Easy On The Eyes: Best Habits For Eye Care
If your like me, chances are you are staring at a computer, phone or TV screen during large portions of the day. These habits can be very taxing on the eyes, and although eyestrain doesn’t have serious or long-term consequences, it can be aggravating and unpleasant. It usually goes away once you rest your eyes or take other steps to reduce your eye discomfort. Still, in some cases, signs and symptoms of eyestrain can indicate an underlying eye condition that needs treatment.
HeraldTribune.com has this to say about symptoms, as well as how to avoid intense eye strain.
• Signs and symptoms: sore, tired, burning or itching eyes; watery or dry eyes; blurred or double vision; headache; sore neck, shoulders or back; increased sensitivity to light; difficulty concentrating; feeling that you cannot keep your eyes open.
• Common causes: Looking at digital device screens; reading without pausing to rest your eyes; driving long distances and doing other activities involving extended focus; exposure to bright light or glare; straining to see in very dim light; having an underlying eye problem, such as dry eyes or uncorrected vision; stress or fatigue; being exposed to dry moving air from a fan, heating or air-conditioning system.
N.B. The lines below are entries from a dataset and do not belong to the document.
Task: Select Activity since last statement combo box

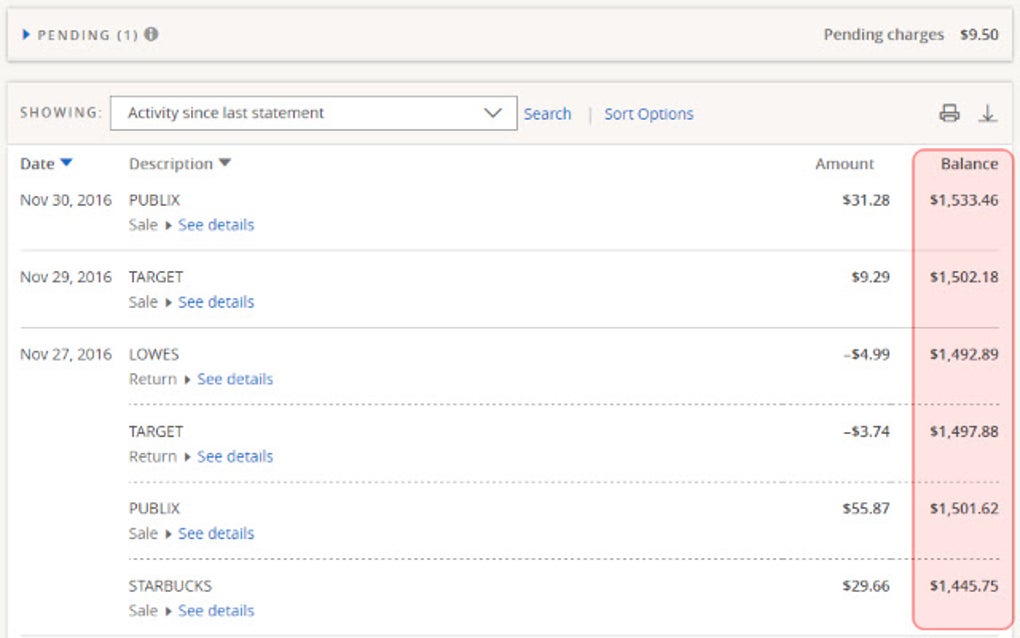Action: [x=315, y=112]
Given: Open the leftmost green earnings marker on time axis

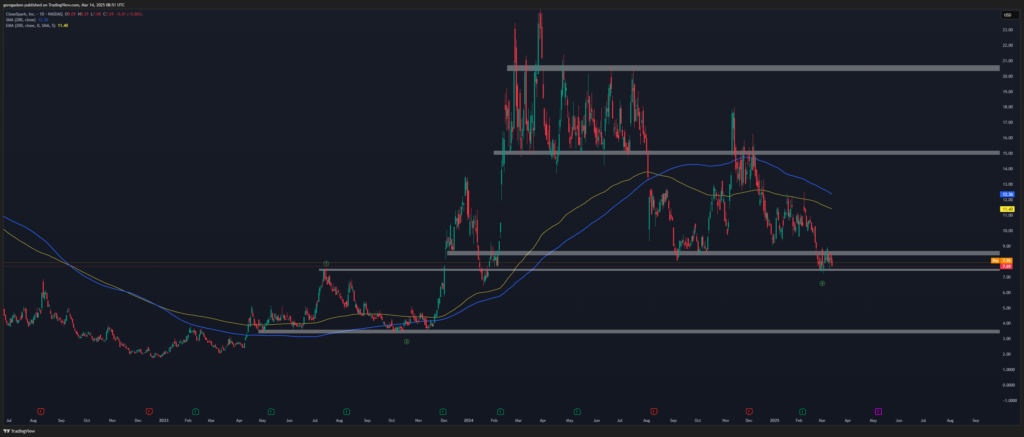Looking at the screenshot, I should (196, 411).
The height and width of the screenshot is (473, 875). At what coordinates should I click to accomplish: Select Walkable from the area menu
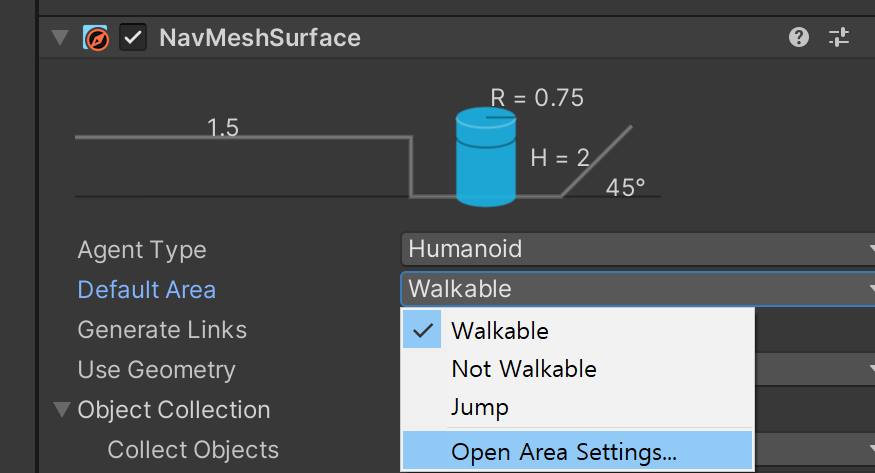(500, 329)
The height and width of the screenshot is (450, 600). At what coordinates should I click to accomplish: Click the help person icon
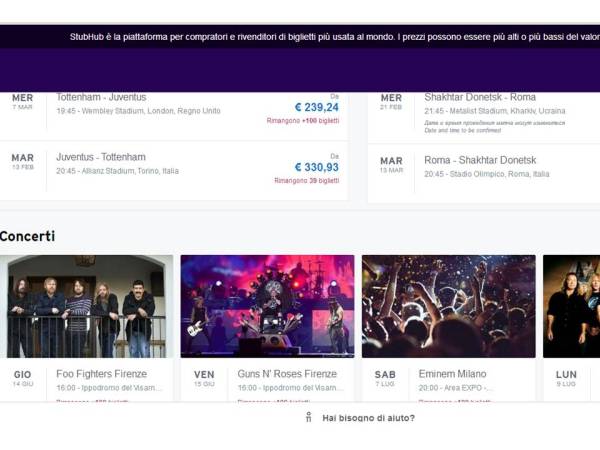tap(309, 417)
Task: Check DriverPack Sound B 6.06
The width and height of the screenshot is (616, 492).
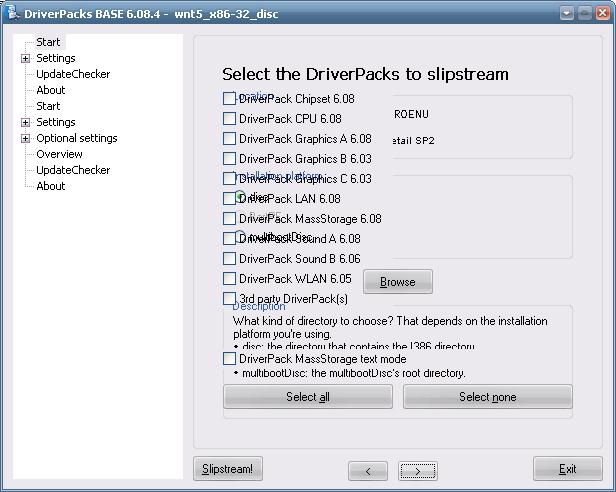Action: coord(230,259)
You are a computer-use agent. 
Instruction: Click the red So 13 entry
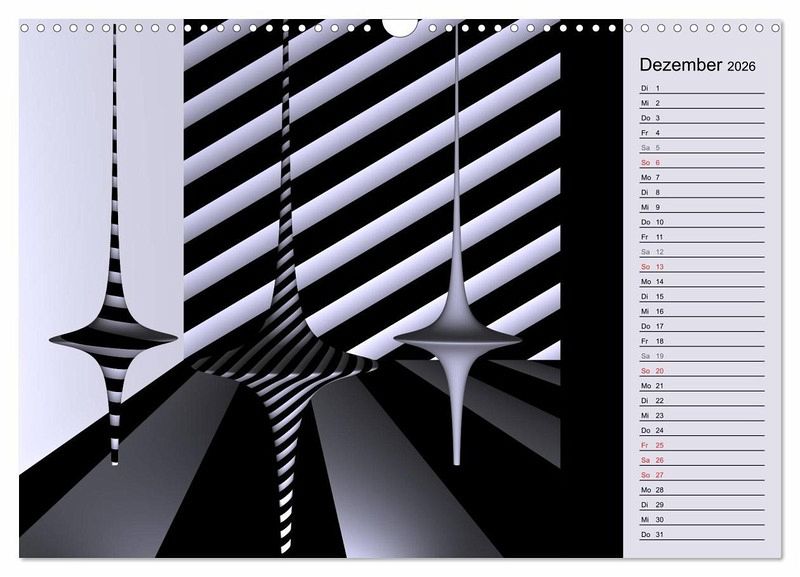(700, 267)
Consider these tips to reduce or prevent eyestrain:
• Adjust the lighting. When watching television, it may help to keep the room softly lit. When reading printed materials or doing close work, position the light source behind you and direct the light onto your page or task. If reading at a desk, use a shaded light positioned in front of you. The shade will keep light from shining directly into your eyes.
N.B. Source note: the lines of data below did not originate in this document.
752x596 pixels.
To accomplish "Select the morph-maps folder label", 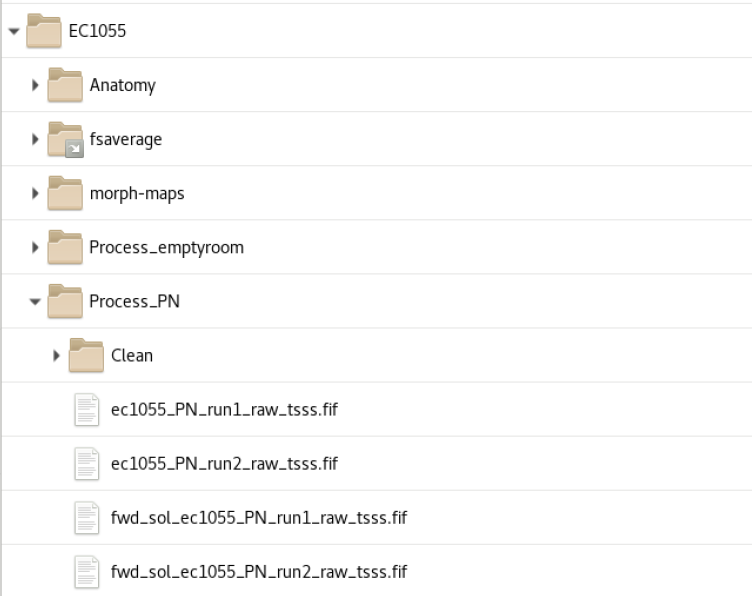I will tap(137, 193).

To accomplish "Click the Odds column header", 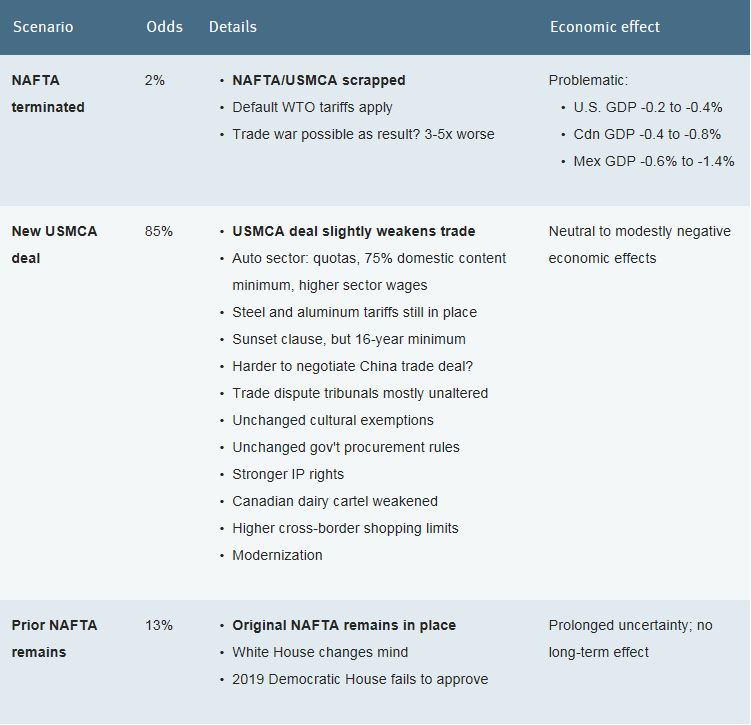I will coord(164,27).
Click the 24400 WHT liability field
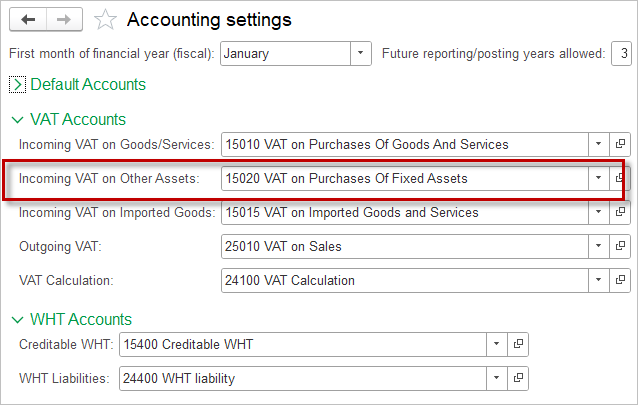Image resolution: width=638 pixels, height=405 pixels. coord(303,378)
• Take breaks. When doing close work, take occasional breaks and rest your eyes by looking away.
• Limit screen time. This is especially important for children, who may not make the connection between extended viewing, eyestrain and the need to rest their eyes regularly.
• When using a computer, blink often. Many people blink less than usual when working at a computer, which can contribute to dry eyes. Blinking produces tears that moisten and refresh your eyes. Try to make it a habit to blink more often when looking at a monitor.